The latest comes from today's Wall Street Journal, which reviews recent data on the number of homes for sale in various markets. I've grabbed a screen shot of their interactive chart, comparing Boston with three other cities. Los Angeles and Miami show the line of a crash: Up, up and away as homes sit on the market waiting for buyers who are waiting for loans and they all will be waiting for a long time. The third city, Washington, offers an interesting contrast with Boston: Inventory is starting to pile up there, while our inventory levels are holding fairly steady.

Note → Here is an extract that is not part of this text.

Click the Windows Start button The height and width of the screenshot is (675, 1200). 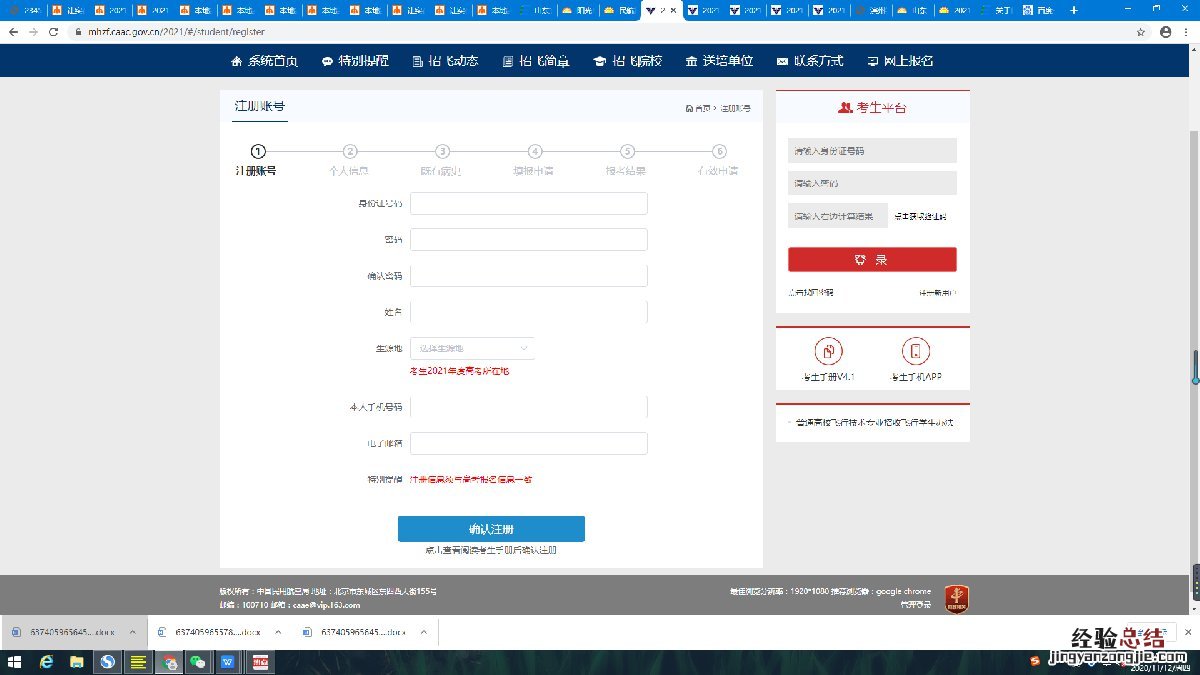coord(14,662)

Some of you will point out, correctly, that flat inventory can also reflect a market so bad that sellers aren't taking the trouble to list properties. I'm sure this is part of the explanation. Sales volumes certainly have fallen sharply. But in the truly bad markets, a growing number of people are so desperate they have to list their homes. And that much, at least, seems not to be happening around here.
A second item: A new analysis from PMI Mortgage Insurance Co. finds the risk of continued price declines in Boston is merely "moderate," the middle level in its five-tier rating system (which bears a striking resemblance to this federal creation). The insurance company calculates a 20.4 percent chance that housing prices in the Boston area will decline over the next two years. The analysis is based on past price appreciation, unemployment levels, a measure of affordability, and the aforementioned data about inventories.
Finally, there's a new report from Movoto, a real estate information Web site, showing that 'distressed properties' are holding steady at about 6 percent of all homes for sale in Massachusetts, comparing the end of March with the end of February. By 'distressed,' Movoto means resales of previously foreclosed properties and homes offered in 'short sales' in a bid to avoid foreclosure.
"Foreclosures are being sold at roughly the same rates as new foreclosures come on the market," the report says.
To paraphrase Winston Churchill, maybe we have reached the end of the beginning.